The rules for winning a baseball award are harsh sometimes. Men like Tito Francona were robbed

Ezra Shaw/Getty Images

In 1959, Tito Francona, father of the current Cleveland Indians manager, led baseball in batting average by 11 points at .366. The man trailing him was fellow future Indian Harvey Kuenn at .353. At the end of the season, the winner of the American League batting title was, you guessed it, Harvey Kuenn. This was Ken's only batting title, only breaking .310 two other times in his career. Now, you might be thinking this doesn't make any sense. You're right, it doesn't. But by the strictures of baseball, Tito Francona's 499 at-bats was simply not enough. it was literally one too few to be qualified to win the batting title. That was Francona’s greatest season, and because of bad timing it goes from in the record books to barely a footnote. Baseball is brutal.

Of course, you could look at it another way. It's such an odd thing that happened to Francona, perhaps people remember it more? Kind of like Armando Galarraga's Imperfect Game. That madness came at a time where we saw a wave of no-hitters and perfect games, from Philip Humber and King Felix to Roy Halladay, and Matt Cain. Gallaraga's would have been lost in the shuffle. Instead it's this special thing that happened, and we all can remark on it. A unique instance in the history of baseball. But is being remembered as trivia enough? We all want to be thought of after we're gone, but not on the underside of a Snapple cap.

It’s odd though, that the ironclad rules of baseball that make us forget things like Francona’s amazing year, or even Roberto Clemente in 1970. He hit .350. It wouldn’t have won an award, but his playing time certainly hurt his MVP chances.
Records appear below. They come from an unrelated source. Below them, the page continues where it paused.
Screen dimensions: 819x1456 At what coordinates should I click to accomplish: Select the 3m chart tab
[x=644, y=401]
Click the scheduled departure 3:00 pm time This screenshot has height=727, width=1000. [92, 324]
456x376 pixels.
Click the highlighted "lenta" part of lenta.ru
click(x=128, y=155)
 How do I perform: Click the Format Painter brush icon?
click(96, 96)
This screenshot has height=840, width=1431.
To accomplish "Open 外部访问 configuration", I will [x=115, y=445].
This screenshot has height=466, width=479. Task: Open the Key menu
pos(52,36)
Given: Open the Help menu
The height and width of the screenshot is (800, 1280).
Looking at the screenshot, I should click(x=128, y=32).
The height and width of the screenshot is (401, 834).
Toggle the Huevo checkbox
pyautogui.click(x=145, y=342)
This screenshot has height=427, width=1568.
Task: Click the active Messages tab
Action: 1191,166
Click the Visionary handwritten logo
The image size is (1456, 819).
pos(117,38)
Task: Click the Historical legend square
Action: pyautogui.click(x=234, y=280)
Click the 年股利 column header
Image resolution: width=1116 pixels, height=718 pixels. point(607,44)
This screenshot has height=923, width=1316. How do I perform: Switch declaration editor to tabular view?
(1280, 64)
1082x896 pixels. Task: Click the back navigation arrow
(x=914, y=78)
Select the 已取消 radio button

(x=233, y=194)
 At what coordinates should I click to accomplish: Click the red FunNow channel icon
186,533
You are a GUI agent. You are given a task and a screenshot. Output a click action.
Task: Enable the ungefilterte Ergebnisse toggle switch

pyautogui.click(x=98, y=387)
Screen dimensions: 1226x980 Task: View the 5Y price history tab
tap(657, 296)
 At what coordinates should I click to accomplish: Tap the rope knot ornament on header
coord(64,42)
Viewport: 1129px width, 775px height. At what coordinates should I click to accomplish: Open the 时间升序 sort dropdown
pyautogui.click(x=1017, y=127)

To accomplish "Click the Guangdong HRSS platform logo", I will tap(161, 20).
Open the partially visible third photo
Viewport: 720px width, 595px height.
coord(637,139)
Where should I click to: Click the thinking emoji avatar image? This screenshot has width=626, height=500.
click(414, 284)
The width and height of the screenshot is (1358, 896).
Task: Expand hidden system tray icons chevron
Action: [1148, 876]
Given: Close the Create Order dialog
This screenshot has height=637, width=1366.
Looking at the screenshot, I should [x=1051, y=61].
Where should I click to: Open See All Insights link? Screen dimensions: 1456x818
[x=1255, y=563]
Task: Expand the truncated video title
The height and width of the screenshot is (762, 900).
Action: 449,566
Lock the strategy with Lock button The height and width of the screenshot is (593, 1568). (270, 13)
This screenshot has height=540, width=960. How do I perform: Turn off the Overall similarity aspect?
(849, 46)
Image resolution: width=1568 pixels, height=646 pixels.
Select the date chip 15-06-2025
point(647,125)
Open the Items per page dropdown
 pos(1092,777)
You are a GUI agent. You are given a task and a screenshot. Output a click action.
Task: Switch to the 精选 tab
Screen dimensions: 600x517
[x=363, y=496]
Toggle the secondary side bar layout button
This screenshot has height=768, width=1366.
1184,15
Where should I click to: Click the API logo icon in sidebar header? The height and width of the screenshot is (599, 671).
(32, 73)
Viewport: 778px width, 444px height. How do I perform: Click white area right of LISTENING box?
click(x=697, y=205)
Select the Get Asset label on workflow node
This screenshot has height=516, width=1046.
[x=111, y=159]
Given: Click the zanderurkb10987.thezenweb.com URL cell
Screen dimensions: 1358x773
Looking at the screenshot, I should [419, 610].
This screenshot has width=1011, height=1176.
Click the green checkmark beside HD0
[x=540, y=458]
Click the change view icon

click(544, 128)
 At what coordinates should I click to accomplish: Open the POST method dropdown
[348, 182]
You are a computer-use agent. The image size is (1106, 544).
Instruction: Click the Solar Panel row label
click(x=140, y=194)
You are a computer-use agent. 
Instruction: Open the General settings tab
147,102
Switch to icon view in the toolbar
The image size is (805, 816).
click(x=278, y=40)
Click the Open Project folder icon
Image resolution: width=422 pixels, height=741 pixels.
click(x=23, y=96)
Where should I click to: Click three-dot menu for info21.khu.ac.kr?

Or even this past year, when Clayton Kershaw had a season for the ages in terms of ERA and just general pitching. He held a 1.69 ERA through 152 innings, and when on the mound was simply the best pitcher in the world. It’s something most of his career. But because he didn’t make one or two starts, not only was he locked out of the ERA title, he also probably lost a Cy Young. Say what you will about Max Scherzer’s season. It was truly excellent. But despite pitching 228 innings to Kershaw’s 152 he was still worth only .6 WAR more than Kershaw. Wins above replacement is a stat you accrue over time. So essentially it took Scherzer nearly half a season’s worth of innings to be slightly better than Kershaw.

This is all a long way to say, do awards in baseball really mean anything? Or at least, do we overvalue playing time when it gets really close? Whether 10 innings or one plate appearance, especially when the one suffering from the arbitrary rules (3.1 PA per game or at least 162 innings pitched), does that little bit really matter. It would have been literally impossible for Francona to lose the batting title in that one at-bat. It was simply a managerial decision that cost him that award. Kershaw did get hurt, which you can’t use to detract from Scherzer or Hendricks or any of them. But it hurts to not award clear, head and shoulders greatness. Maybe not the Cy Young Award, but at least the consolation prize that is the ERA title. Especially when he was so much better. Plus that would have split voting, and we would have seen a Cub win the award perhaps. That’s why Mike Trout’s MVP this year still doesn’t feel like enough. This is the same award Justin Morneau won in 2006. That’s not enough for Mike Trout. There should be some sort of double award, some kind of Platinum Glove style MVP. MIP, Most Incredible Player, or something that doesn’t sound like the backhanded compliment of Most Improved.

I wonder if Francona ever reflects back on that and curses his manager silently. It was such a great year, in an era where people still did care about batting average and the batting title. Like, with actual news coverage. Really, how do you not give him one more at-bat? Did the front office see that, notice he’d cost more the next year if he actually won an award, and tell the manager to bench Francona? The way many teams were run back then, you could understand that. That was actually a good year for the Indians. And the man he lost to was the man traded for Rocky Colavito. Yet another dark reason Kuenn finds himself in Indians lore. It's incredible he didn't get that at-bat, but at the end of the day he has a place in the minds of old Indians fans, on an excellent team that fell short, then utterly fell apart. For all our love of round numbers, there's something special about 399 and Tito Francona, something more meaningful. And that would be a neat Snapple cap to get.